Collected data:
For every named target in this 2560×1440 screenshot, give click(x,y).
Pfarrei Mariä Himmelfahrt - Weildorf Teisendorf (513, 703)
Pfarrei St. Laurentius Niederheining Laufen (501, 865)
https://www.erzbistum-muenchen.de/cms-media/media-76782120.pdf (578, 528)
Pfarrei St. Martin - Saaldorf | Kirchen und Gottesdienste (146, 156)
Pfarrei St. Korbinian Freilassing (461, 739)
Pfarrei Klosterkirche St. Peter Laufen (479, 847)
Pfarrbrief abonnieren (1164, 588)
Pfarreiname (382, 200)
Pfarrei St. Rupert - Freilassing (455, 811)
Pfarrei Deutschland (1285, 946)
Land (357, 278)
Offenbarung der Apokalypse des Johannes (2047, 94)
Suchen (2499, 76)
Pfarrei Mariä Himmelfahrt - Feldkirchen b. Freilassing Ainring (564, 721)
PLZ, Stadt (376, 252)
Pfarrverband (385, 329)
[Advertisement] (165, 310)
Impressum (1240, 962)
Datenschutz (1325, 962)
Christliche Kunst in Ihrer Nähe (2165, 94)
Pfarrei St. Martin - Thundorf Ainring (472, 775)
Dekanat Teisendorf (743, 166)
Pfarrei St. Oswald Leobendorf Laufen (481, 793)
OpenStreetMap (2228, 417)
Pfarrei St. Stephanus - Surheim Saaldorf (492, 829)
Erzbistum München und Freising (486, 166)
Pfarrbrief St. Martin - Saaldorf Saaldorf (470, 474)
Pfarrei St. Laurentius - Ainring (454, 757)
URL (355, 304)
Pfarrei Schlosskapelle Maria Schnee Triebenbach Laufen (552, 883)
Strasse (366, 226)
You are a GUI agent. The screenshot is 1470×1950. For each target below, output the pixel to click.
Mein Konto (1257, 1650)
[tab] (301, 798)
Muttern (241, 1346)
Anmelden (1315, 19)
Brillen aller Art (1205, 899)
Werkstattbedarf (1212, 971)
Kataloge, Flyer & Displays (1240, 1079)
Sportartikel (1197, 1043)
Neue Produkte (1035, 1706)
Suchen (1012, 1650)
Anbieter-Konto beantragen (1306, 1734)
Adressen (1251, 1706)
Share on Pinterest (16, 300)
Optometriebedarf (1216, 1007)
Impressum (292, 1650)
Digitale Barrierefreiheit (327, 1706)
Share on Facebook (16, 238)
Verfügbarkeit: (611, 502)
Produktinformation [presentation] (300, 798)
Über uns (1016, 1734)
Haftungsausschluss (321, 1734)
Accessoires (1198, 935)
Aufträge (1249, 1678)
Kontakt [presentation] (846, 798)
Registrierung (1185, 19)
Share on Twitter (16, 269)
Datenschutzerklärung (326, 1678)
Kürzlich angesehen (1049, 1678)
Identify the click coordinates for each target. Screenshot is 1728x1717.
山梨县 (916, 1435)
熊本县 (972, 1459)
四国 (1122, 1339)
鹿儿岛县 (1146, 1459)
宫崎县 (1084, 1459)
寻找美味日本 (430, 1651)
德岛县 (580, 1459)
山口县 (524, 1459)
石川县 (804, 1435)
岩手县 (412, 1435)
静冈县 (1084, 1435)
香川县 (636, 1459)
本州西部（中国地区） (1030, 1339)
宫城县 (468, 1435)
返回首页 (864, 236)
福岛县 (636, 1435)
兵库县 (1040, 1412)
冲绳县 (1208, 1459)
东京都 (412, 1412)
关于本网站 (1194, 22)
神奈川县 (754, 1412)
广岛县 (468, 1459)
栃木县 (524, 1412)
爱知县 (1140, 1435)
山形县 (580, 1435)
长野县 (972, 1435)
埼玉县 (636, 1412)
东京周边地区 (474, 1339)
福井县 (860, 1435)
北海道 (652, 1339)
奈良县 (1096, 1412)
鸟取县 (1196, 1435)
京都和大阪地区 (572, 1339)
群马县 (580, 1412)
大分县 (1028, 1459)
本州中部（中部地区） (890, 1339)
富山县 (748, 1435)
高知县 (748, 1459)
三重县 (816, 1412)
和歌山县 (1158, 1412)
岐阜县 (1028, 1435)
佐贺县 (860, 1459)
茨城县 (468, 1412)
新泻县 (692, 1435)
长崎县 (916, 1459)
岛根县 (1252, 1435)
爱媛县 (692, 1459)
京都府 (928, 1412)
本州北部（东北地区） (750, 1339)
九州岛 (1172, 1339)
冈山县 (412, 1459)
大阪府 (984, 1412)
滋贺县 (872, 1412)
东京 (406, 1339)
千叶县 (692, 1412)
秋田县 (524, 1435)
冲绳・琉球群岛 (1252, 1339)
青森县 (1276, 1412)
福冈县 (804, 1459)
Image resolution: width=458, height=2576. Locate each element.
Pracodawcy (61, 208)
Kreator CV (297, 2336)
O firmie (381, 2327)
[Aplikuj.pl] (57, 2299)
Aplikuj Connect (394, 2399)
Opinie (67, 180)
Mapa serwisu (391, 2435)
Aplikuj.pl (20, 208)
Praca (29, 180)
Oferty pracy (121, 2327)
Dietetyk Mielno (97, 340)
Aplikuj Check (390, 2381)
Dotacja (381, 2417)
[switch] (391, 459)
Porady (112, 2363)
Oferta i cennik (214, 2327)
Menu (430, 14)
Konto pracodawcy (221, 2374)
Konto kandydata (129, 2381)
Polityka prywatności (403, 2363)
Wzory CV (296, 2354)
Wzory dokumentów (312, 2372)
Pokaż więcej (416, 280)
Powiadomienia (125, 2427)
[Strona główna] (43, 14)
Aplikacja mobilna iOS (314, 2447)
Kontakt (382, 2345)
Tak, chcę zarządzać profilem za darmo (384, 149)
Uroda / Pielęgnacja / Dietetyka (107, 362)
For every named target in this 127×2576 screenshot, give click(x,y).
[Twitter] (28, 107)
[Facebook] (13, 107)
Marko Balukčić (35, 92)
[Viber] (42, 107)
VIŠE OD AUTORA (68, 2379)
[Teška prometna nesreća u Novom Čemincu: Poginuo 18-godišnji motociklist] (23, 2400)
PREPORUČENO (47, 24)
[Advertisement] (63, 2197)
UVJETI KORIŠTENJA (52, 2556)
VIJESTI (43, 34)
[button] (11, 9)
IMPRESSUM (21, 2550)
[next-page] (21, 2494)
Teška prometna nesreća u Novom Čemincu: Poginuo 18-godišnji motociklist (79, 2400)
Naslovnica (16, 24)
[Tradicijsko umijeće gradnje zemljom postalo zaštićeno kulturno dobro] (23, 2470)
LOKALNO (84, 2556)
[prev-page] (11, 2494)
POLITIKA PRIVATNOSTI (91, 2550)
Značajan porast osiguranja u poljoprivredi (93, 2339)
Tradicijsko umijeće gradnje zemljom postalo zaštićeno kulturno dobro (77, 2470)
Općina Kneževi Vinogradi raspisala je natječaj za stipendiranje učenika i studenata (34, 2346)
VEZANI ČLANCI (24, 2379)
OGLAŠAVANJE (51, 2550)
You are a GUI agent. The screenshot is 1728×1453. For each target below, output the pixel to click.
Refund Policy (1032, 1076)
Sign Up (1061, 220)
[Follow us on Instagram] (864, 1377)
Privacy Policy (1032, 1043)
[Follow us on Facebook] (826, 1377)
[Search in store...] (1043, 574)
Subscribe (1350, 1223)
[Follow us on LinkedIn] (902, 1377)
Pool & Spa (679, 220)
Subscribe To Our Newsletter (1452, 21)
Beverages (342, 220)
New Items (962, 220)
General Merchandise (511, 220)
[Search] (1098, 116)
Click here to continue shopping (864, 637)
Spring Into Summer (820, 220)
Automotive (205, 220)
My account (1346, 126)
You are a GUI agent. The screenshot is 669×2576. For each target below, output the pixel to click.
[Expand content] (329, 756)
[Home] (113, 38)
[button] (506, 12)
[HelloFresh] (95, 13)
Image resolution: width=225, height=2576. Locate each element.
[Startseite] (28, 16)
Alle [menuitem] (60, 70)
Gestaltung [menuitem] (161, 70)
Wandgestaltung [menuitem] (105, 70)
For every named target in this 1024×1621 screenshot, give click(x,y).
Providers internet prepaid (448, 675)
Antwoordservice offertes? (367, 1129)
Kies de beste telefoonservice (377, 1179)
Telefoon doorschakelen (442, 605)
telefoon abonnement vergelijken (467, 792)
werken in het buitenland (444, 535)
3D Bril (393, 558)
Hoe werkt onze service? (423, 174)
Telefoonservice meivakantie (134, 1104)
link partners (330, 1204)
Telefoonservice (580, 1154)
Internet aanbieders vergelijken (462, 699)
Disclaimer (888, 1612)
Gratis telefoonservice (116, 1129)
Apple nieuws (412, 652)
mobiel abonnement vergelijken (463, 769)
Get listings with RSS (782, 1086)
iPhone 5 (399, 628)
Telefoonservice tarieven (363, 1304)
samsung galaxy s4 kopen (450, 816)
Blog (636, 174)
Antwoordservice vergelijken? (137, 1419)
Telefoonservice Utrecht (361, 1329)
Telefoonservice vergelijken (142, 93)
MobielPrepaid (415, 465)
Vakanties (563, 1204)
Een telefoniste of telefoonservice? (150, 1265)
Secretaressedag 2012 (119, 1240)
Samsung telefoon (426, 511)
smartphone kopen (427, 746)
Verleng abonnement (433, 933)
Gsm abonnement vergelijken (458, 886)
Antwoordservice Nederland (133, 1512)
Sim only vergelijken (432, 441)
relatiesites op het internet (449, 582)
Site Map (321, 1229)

Your objective -
What do the lines above say from the one containing "秋田县 (524, 1435)" down to the one containing "Aplikuj Connect (394, 2399)"? Return them exactly, both end lines included, and only them.

Your solution -
秋田县 (524, 1435)
冲绳・琉球群岛 (1252, 1339)
青森县 (1276, 1412)
福冈县 (804, 1459)
Image resolution: width=458, height=2576. Locate each element.
Pracodawcy (61, 208)
Kreator CV (297, 2336)
O firmie (381, 2327)
[Aplikuj.pl] (57, 2299)
Aplikuj Connect (394, 2399)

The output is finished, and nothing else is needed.